この世で最も恐ろしく、美しい瞬間 5/25

 陰キャ、と呼ばれる生き物は、分かりやすく言うならクラスの隅っこで、ナメクジのように生息している、気持ち悪い縦社会の底辺である。


 根暗の下位互換かいごかんだ。


 そんな社会の底辺である、僕『モリオチビ』は友達の『ヘイタデブ』と『ケンイチノッポ』と、いつも一緒につるみ、日陰で互いの乳首を抓り合ったりして、気持ち悪い笑い声を上げる日々を送っている。
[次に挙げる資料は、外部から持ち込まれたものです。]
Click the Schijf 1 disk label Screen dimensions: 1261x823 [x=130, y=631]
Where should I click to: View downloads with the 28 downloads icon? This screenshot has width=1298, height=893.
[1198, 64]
 僕と同じタイプの人は分かると思うけど、こんな感じで日陰で生きていると、どうしようもなく空想が恋しくなってしまう。


 空想には、魔法少女がいる。

 ドラゴンだっている。

 そこには、国や人種、あらゆる垣根かきねがなく、自分が主役なんだ。


 だからこそ、僕ら陰キャは空想を愛する。


 さて、同士よ。

 僕から質問だ。


 君は非日常というものを知っているか?


 空想ではない。

 日常の裏側だ。


 それはまるで、マンガや映画のようで、時にはぶっ飛んでいるし、あり得ないし、まともに考えると頭がパンクしそうになる世界。


 特別なものではないんだ。

 日常のすぐ裏にあるのだから。


 そして、僕は親愛なる陰キャの同士に共有するつもりで、非日常の瞬間を伝えよう。


 *


 5月25日の夜。

 僕らは夜の校舎に呼び出された。


「バッカ、お前。てゅふふふっ。ケツ叩くなし!」

「おぉ? ここがええんのかぁ?」


 呼び出した本人が見当たらないので、暗い廊下を歩きながら、そいつを探している途中だった。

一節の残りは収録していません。